SOCIEDAD › OPINIóN

La segunda condena

 Por Cledis Candelaresi

Quien imagina que es posible erradicar un problema sin atacar sus causas es, por lo menos, un necio. O intelectualmente deshonesto. O ambas cosas.

Sobran prueban estadísticas que muestran cómo la violencia crece en la medida que lo hace la desigualdad. Los mismos registros dan prueba de otra verdad casi de Perogrullo: cuando disminuye la inequidad, también merma el delito. Pero la pobreza, como causa madre de la delincuencia, brilla por su ausencia en el airado debate público acerca de cómo combatirla. El foco está puesto en enmascarar el síntoma pero no en fulminar el germen de la enfermedad.

Es lógico tentarse con la comodidad de la vía rápida. La “limpieza” a cualquier costo, quizás a semejanza de la razzia cosmética que intentó el ex intendente neoyorquino Rudolph Guliani con su fórmula de “tolerancia 0”. Pero es inconducente ni siquiera animarse a discutir sobre el origen del fenómeno que tanto preocupa.

El chico abatido en Flores el domingo tenía apenas 14 años. Acuchillado por el dueño de casa, buscó en vano refugio en una casa próxima mientras su amigo ensayaba explicaciones ante sus víctimas. Su papá, balbuceó, hace nueve años que está preso. Es decir, desde que él apenas tenía seis. Cuando otros chicos se reconfortaban con el chocolate caliente y gozaban en la TV la acción de los Power Ranger o la ternura de los Pokemon, seguramente él debía ingeniárselas para mordisquear un pedazo de pan.

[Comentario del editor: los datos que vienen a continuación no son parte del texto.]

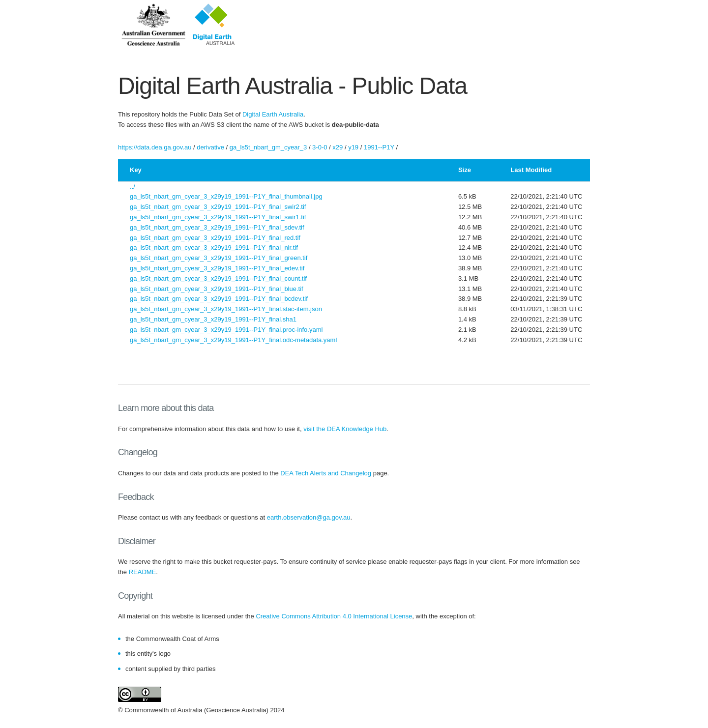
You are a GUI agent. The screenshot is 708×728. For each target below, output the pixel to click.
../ (132, 186)
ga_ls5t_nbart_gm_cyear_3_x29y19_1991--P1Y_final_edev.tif (217, 268)
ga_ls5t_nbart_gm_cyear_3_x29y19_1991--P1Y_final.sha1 (213, 319)
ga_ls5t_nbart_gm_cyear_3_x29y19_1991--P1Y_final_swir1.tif (218, 217)
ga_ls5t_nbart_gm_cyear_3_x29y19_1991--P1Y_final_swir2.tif (218, 206)
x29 (337, 147)
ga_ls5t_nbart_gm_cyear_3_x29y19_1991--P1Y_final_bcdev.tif (219, 298)
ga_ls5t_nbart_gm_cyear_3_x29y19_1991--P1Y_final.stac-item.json (226, 309)
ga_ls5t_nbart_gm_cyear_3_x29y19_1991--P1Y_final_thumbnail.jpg (226, 196)
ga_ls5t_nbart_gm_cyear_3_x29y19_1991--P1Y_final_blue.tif (216, 289)
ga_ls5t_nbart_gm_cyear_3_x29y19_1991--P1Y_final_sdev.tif (217, 227)
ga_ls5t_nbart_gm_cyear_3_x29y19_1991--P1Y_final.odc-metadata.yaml (233, 340)
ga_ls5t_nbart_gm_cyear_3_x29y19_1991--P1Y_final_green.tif (218, 258)
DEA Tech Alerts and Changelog (325, 473)
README (143, 572)
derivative (210, 147)
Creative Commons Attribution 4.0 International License (334, 616)
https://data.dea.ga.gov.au (154, 147)
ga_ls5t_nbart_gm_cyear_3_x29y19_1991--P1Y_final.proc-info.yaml (226, 329)
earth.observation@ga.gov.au (309, 517)
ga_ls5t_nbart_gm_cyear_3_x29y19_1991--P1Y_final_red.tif (215, 237)
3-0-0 (320, 147)
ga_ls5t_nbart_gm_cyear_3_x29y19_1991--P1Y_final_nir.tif (214, 247)
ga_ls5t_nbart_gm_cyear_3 (268, 147)
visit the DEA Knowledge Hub (345, 429)
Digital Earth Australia (273, 114)
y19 (353, 147)
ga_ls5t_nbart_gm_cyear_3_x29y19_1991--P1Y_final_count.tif (218, 278)
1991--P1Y (379, 147)
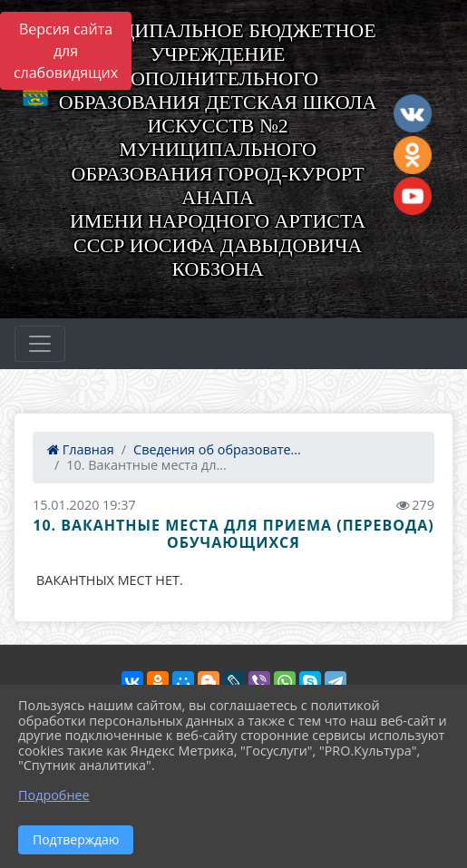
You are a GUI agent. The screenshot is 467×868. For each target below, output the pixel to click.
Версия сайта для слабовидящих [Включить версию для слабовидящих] (65, 51)
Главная (81, 449)
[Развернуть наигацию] (40, 344)
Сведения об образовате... (217, 449)
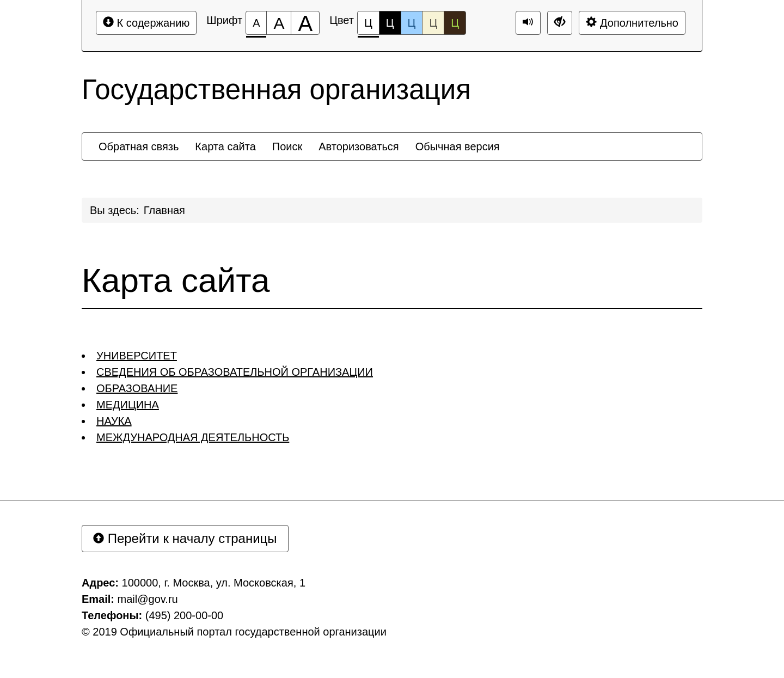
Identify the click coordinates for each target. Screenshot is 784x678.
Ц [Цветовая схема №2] (390, 23)
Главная (164, 210)
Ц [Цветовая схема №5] (455, 23)
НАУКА (114, 421)
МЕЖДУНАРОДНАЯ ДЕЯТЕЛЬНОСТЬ (193, 437)
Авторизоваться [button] (358, 146)
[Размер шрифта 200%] (305, 23)
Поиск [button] (287, 146)
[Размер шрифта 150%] (279, 23)
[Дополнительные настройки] (560, 23)
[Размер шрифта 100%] (256, 23)
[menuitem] (138, 146)
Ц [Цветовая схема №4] (433, 23)
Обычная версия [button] (457, 146)
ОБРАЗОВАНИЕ (137, 388)
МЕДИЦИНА (127, 405)
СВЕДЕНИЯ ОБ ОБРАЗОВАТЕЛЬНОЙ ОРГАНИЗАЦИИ (235, 372)
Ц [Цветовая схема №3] (412, 23)
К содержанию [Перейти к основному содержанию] (146, 22)
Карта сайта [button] (225, 146)
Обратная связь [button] (138, 146)
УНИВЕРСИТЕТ (137, 356)
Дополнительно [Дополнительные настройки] (632, 22)
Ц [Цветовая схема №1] (368, 26)
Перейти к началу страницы (185, 538)
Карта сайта (175, 280)
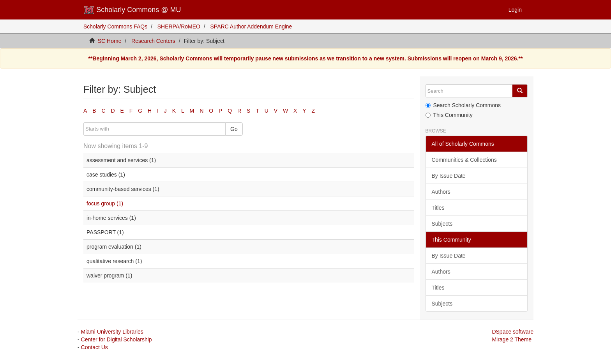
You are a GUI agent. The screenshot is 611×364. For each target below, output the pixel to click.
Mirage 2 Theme (512, 339)
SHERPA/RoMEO (179, 27)
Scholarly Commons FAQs (115, 27)
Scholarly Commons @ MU (132, 10)
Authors (441, 192)
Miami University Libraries (112, 332)
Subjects (442, 224)
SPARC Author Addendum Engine (251, 27)
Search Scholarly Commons (463, 105)
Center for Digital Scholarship (117, 339)
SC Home (109, 41)
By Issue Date (449, 176)
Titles (438, 208)
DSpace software (512, 332)
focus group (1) (105, 203)
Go (234, 129)
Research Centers (153, 41)
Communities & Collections (464, 160)
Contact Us (94, 347)
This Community (449, 115)
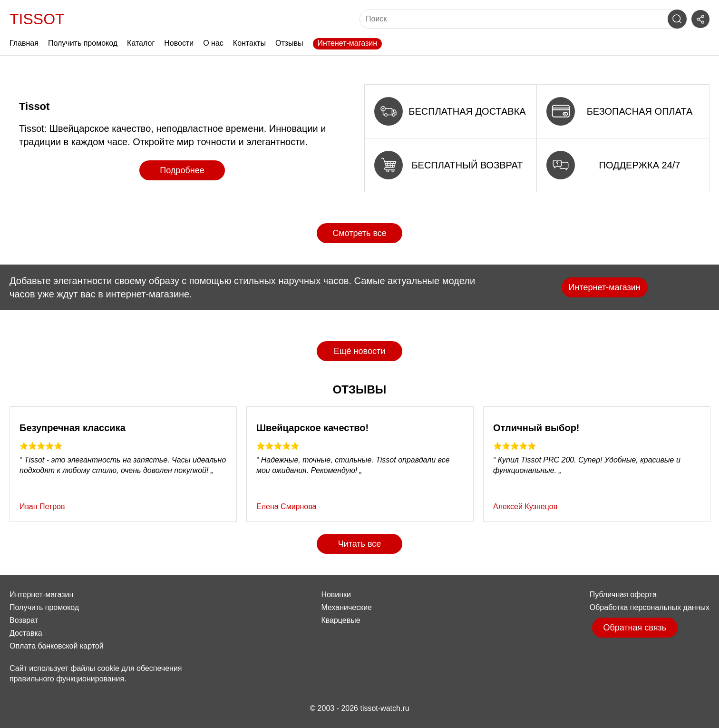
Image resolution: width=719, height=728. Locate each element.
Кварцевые (340, 620)
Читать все (360, 544)
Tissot (37, 19)
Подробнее (182, 170)
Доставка (26, 633)
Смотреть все (360, 233)
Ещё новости (360, 351)
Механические (346, 607)
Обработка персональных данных (650, 607)
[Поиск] (516, 19)
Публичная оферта (623, 594)
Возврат (24, 620)
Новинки (336, 594)
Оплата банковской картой (57, 646)
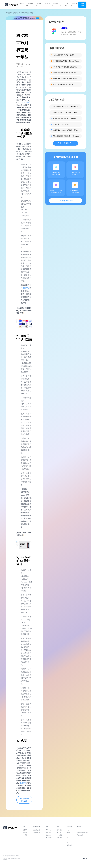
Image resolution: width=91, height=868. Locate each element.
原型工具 (25, 832)
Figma (64, 28)
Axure (68, 840)
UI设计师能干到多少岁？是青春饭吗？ (66, 106)
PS (68, 835)
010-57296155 (81, 830)
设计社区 (21, 4)
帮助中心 (47, 4)
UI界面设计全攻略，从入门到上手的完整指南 (66, 130)
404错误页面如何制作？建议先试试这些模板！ (66, 61)
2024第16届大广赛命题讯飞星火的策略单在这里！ (66, 67)
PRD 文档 (25, 835)
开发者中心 (49, 837)
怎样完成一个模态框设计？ (62, 124)
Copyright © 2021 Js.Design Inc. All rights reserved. (11, 859)
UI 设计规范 (26, 102)
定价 (66, 4)
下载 (61, 4)
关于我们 (74, 4)
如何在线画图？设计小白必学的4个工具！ (66, 79)
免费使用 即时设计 (65, 143)
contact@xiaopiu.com (82, 832)
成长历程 (60, 835)
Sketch (69, 832)
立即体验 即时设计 (24, 800)
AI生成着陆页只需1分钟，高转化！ (65, 55)
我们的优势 (30, 4)
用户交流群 (80, 835)
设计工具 (25, 830)
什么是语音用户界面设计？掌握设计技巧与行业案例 (66, 118)
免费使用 (82, 4)
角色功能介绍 (36, 830)
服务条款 (49, 835)
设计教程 (38, 4)
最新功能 (55, 4)
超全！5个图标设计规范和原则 (63, 84)
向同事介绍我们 (37, 832)
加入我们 (60, 832)
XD (68, 837)
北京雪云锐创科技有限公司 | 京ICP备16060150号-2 (11, 856)
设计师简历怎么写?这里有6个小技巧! (65, 73)
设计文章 (8, 13)
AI (68, 842)
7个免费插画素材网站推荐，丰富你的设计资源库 (66, 136)
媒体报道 (60, 837)
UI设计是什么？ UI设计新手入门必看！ (66, 113)
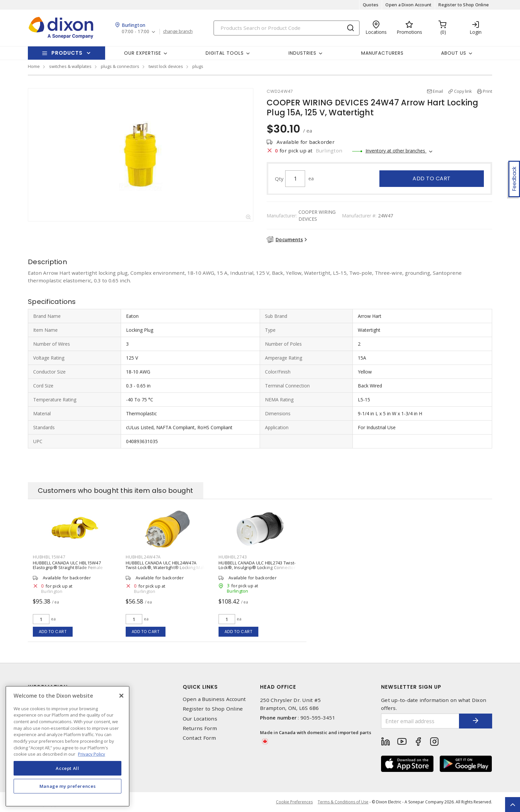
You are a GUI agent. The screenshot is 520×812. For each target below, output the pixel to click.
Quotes (371, 5)
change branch (178, 31)
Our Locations (200, 719)
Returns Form (200, 728)
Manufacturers (382, 53)
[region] (68, 746)
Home (34, 66)
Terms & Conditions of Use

Los jóvenes cuyo ajusticiamiento muchos reclaman provienen de cunas del dolor y alimentan las cárceles que sólo los empujan a seguir delinquiendo.

Pero éste parece ser es un detalle menor, que ningún vecino justamente asustado tiene en cuenta a la hora de su relato. La desesperación del delincuente no cuenta. Aunque ése es el fundamento de su agresividad. ¿Por qué habría de respetar la vida ajena si no tiene ningún aprecio por la propia? Ni siquiera muerto recupera su estatus de persona. Es el abatido. El occiso. O, simplemente, el delincuente.

Hace casi dos años que dos muchachos entraron en mi departamento y a punta de cuchillo se llevaron las cosas de valor que, en algunos casos, aún no repuse. Experimenté la angustia de las víctimas. Y pude ver sin intermediarios el temerario arrojo de esos pibes, ladrones improvisados en el metier, empecinados en llevarse la Play Station de los míos.

Imaginarlos ajusticiados en una vereda sería anhelar una segunda condena. La primera está acusada por las estadísticas: pertenecen a esa legión de jóvenes ubicados debajo de la infranqueable línea de pobreza.